Il existe, de surcroît, une nouvelle agence de réponse aux crises, l'autorité européenne de préparation et de réaction en cas d'urgence sanitaire, HERA, directement rattachée à la commissaire Santé de l'Union européenne. Le DGS et le DGE participent aux boards d'HERA. Nous pesons pour disposer de mesures incitatives optionnelles permettant à cette agence de stimuler la mise sur le marché de molécules. Nous sommes très impliqués dans ces travaux. Nous avons également poussé pour que, sur la base du volontariat, des États membres puissent procéder à des achats et des négociations de prix conjoints. Enfin, sur la fixation des prix, qui n'entre pas dans le champ de compétences de l'Union européenne, nous menons une réflexion sur une cartographie commune, sur une réponse aux crises, sur le renforcement du cadre de lutte et sur la place d'HERA pour acquérir des stocks donnant des capacités de réponse en situation de crise, notamment dans le champ des antimicrobiens.

La réponse est donc européenne. La DGS est en première ligne dans l'évolution du paysage européen.

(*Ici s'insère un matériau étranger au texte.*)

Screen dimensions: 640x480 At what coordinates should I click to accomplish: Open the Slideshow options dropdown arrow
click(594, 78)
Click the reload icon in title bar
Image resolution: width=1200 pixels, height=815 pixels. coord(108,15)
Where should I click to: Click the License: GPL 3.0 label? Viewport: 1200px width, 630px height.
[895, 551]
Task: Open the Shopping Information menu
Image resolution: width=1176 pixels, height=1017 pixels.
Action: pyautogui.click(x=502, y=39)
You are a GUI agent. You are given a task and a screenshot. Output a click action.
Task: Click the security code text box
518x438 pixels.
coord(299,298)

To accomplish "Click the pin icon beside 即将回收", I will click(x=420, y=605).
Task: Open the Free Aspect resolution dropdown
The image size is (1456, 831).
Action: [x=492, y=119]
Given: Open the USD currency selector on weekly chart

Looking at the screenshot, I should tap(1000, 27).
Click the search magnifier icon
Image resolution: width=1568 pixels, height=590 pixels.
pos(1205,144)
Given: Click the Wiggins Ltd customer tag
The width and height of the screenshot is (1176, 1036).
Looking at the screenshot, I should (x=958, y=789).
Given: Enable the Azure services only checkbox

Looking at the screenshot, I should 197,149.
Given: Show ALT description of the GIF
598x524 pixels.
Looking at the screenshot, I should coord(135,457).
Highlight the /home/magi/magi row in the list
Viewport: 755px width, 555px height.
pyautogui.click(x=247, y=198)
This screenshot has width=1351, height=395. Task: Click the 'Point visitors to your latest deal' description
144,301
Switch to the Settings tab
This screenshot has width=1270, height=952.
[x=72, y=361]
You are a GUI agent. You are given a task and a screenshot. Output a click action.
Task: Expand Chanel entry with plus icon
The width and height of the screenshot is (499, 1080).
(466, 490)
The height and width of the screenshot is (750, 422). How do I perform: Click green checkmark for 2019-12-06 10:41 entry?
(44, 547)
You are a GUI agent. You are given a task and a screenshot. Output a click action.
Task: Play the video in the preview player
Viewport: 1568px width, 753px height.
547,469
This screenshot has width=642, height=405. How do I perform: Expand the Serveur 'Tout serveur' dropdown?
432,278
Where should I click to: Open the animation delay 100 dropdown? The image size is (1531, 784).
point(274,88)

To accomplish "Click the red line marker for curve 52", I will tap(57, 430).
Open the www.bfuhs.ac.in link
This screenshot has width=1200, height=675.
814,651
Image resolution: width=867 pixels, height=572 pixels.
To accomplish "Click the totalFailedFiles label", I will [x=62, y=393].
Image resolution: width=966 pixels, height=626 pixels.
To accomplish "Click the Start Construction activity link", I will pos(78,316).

Vous avez évoqué, par ailleurs, le modèle français dans le champ des produits sanguins labiles et des médicaments dérivés du sang. Je distingue ces deux sujets. Les produits sanguins labiles présentent un enjeu d'autosuffisance pour nos concitoyens. Il s'agit de disposer de poches de sang en cas de besoin. Les donneurs, en France, vieillissent. Nous devons mobiliser de nouveaux donneurs. Je remercie celles et ceux qui se mobilisent pour donner leur sang. De son côté, le LFB se voit fournir le plasma par l'EFS. Ce producteur est impliqué dans la production de médicaments dérivés du sang sur un marché mondialisé. Une mission d'inspection est en cours sur la chaîne constituée de l'EFS et du LFB pour s'assurer que le modèle français solidaire est maintenu. La question du marché des médicaments dérivés du sang, quant à elle, constitue un enjeu de concurrence européenne et mondiale auquel nous sommes attentifs. En revanche, nous ne sommes pas dans l'autosuffisance des médicaments dérivés du sang, le marché étant mondialisé. Nous faisons appel à des importations le cas échéant.